中央には、ミントの葉が2枚ばかりあしらってある。これは飾りだ。
「ポタージュ風にしてみました」
「ふうん」
生返事をして、彼はスプーンを取ると啜った。若干どろりとくる舌触りがあるから、何か混ぜ物をしてあるのだろう。
特に気にせず、彼はてきぱきと片付けていく。不純物を摂取したからといって、どうこうなるような体ではない。唯一美味と思える血の味がまずはっきりと舌に走り、あとは何となくぼやけた感覚があるだけだ。
スープ皿一枚の食事は、あっという間に終わった。
「ごちそうさま」
「いいえ」
「これ、鶏の血が3割に牛の血が7割かな。鶏は生後2ヶ月、牛は1歳前後」
「御明察恐れ入ります。そこまでお判り頂けると、僕もお作りした甲斐があるというもの」
内容の割には熱意のない口調で、淡々とメイトリアークが頭を下げた。
彼は染みひとつないナプキンで口元を軽く拭い、席を立つ。
「……動物の血を吸う事を、屈辱だと思う吸血鬼も多いんだって?
気分が変わっていいと思うんだけどなあ、混ぜ方で味も変わるし。いい料理人がいないのかな、彼らには」
彼は一人で首を捻っていた。味云々ではなく、魔物のうちでも上位の部類に入る吸血鬼が、下等と見下している獣の血を吸うなど耐えられないという矜持の問題だという考えに、至る事はなかった。

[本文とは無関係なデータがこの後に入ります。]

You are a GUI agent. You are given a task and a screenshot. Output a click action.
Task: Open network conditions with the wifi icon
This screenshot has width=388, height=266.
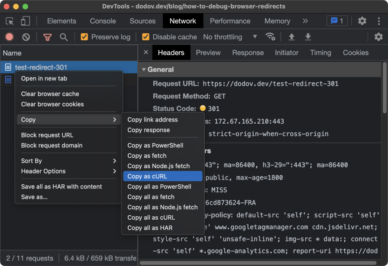(271, 37)
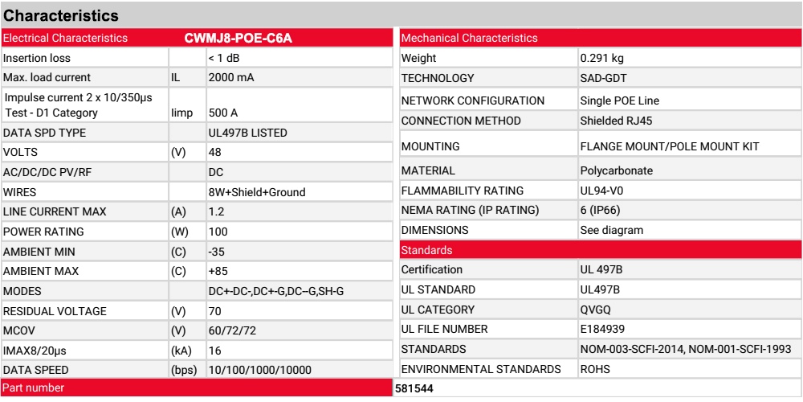Select the Insertion loss row label
803x402 pixels.
(x=37, y=59)
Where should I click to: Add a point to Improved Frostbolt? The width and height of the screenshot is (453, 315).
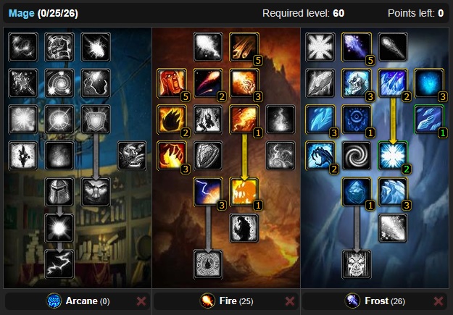click(x=357, y=47)
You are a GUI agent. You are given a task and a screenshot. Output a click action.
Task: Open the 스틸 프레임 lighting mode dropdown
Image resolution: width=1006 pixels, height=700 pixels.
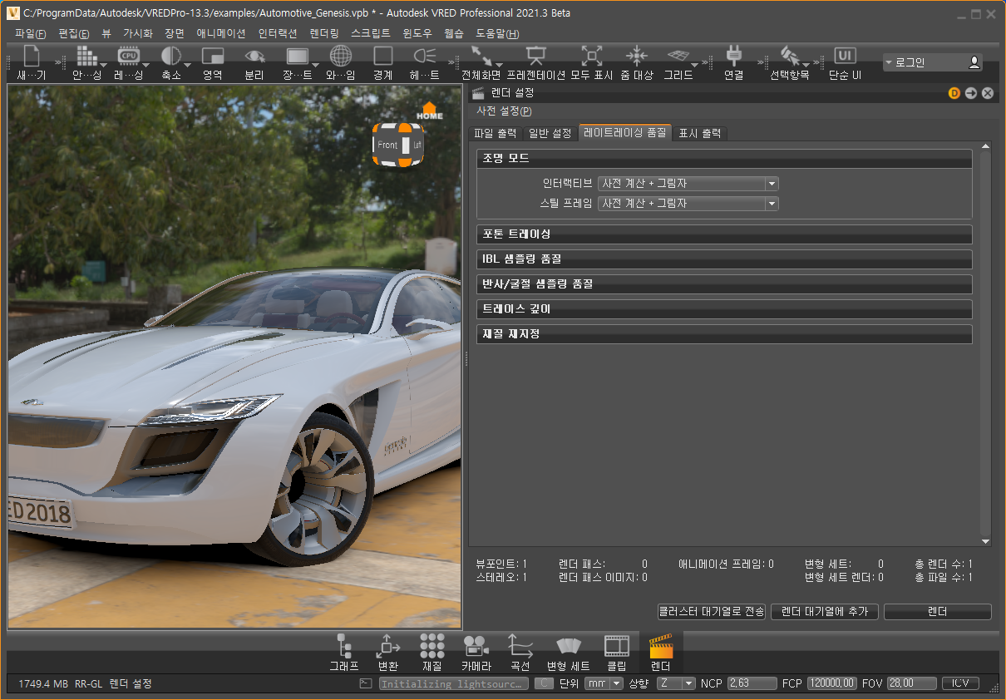688,204
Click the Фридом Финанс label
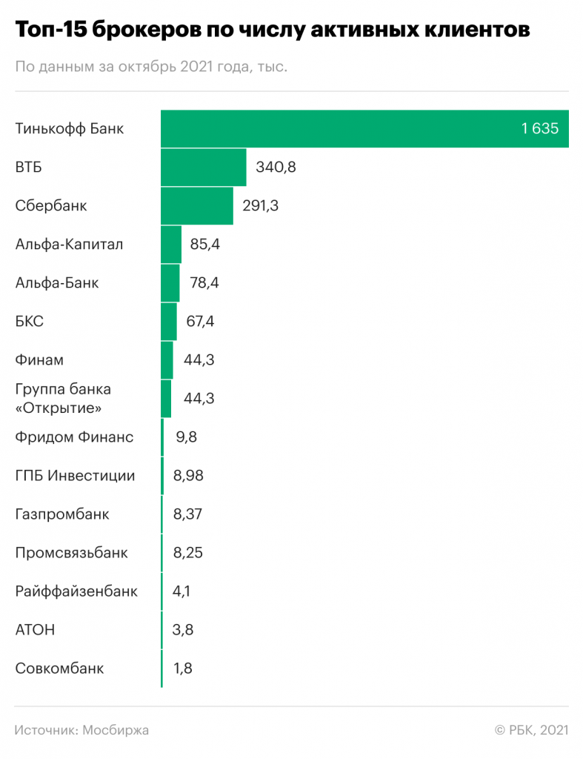The height and width of the screenshot is (759, 583). pyautogui.click(x=74, y=437)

試しに話を聞いてみようにも、吸血鬼の知り合いなど彼にはとっくにいない。
片付けに移るメイトリアークを置いて、彼は食堂を出た。
そういえば、鶏の肉はどうしたんだろう。
はたと足が止まった。
牛は交代で血を貰っているから死なないとして、鶏は耐えられず死んでしまっただろう。ここには肉を食べる者もいないし、やっぱり埋めたのかなあ、と考える。あとで聞いてみようか。
そんなどうでも良い事でも、つらつらと考えてみるのは気が紛れる。
まず新しい事を思いつくというのが、そうそう無い事なのだ。
昼前にのっそりと起きてきてみると、テーブルに本が一冊置いてあった。
「これは?」
「昨年の冬に出たばかりの冒険物語です。期待の新人だそうですよ」
「そうかあ。手に入れるの大変だったよね、ありがとう」
森に囲まれたこの土地では、人間の社会で流通している品を手に入れるのも結構な大事になる。
彼は椅子に腰掛けると、本当に久しぶりに手に取る本を大切そうに捲り始めた。
夜になって部屋に戻ってみると、テーブルに本が一冊置いてあった。
「これは?」
「春に出た評判の冒険物語です。
覚えておりませんか? 以前にデビュー作をお届け致しました。
大作家最後の作品、だそうです」
「そうか。もうそんなに時間が経っていたんだね」
彼は椅子に腰掛け本を手に取ると、暫くはページを捲ろうとせず、表紙をじっと眺めていた。
前の本はどこにしまっただろう。これの後で、久しぶりに読み返してみようか。
ああ、そうだ。そういえば久しぶりだったんだ。久しぶりという感覚を、ずいぶん長い間忘れていた気がする。